Só esta frase já vale a leitura. Este deveria ser um pré-requisito a ser lembrado sempre na formação docente: saber que a vida humana é complexa. Literatura e cinema fazem ver e tocar essa complexidade.
Mas é preciso perceber a complexidade com clareza e simplicidade. A frase tem de ser simples. Uma imagem complexa não pode ser confusa. Selton Mello, além de ser diretor e roteirista do filme, interpreta o papel de Paco, amigo do jovem professor (no livro, Paco chama-se Cristián), e em dado momento faz também a Jacques uma consideração importante sobre a diferença entre homem e porco:
— O homem sabe o que quer. Ele sabe que é um homem. O porco, não. O porco é porco o tempo todo. Ele não sabe que é um porco. Ele é só um porco. Porco completamente porco. Essa é a diferença do homem pro porco.

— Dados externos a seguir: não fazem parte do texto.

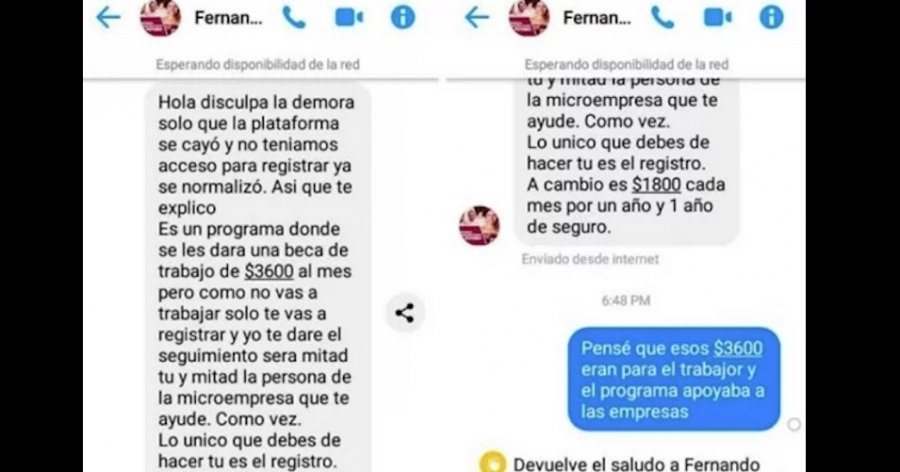Share the message using the share icon

tap(405, 313)
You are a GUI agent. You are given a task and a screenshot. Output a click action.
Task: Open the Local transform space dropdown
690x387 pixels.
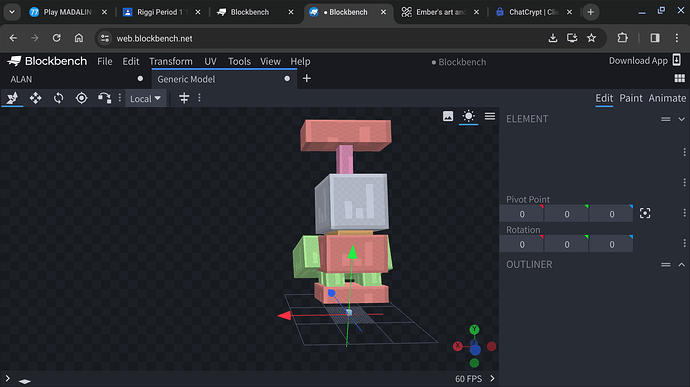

Isto não está exatamente assim no livro. Mas poderia estar. O trabalho de adaptação cinematográfica é leitura criativa. É cocriação. Selton Mello nos ensina a ler, assumir vozes e dar corpo ao livro. O personagem não disse exatamente isso, mas certamente o disse agora.
Selton Mello se inspirou numa passagem do livro, em que o professor, conversando com um aluno, explica a diferença entre a vaca e o menino:
— Ora, você sabe o que quer e tem consciência de si mesmo. A vaca é vaca todo o tempo. Não tem nem consciência de que é uma vaca. É totalmente vaca. Já a consciência o torna livre.
Revelar o enredo e, sobretudo, o desfecho de livros e filmes seria agir como um spoiler, ou seja, como um espoliador, um sabotador, um desmancha-prazeres.
O prazer estético reside na descoberta pessoal das entrelinhas e na liberdade da interpretação. Nenhum resumo pode suprir a fruição que cada um experimenta em contato com as palavras, as imagens, as possibilidades, com os olhares que os personagens nos lançam. A diferença entre um leitor consciente e um leitor subserviente está em assumir o risco da leitura, ruminando o seu sentido.
E não é que a leitura da vida é complexa mesmo?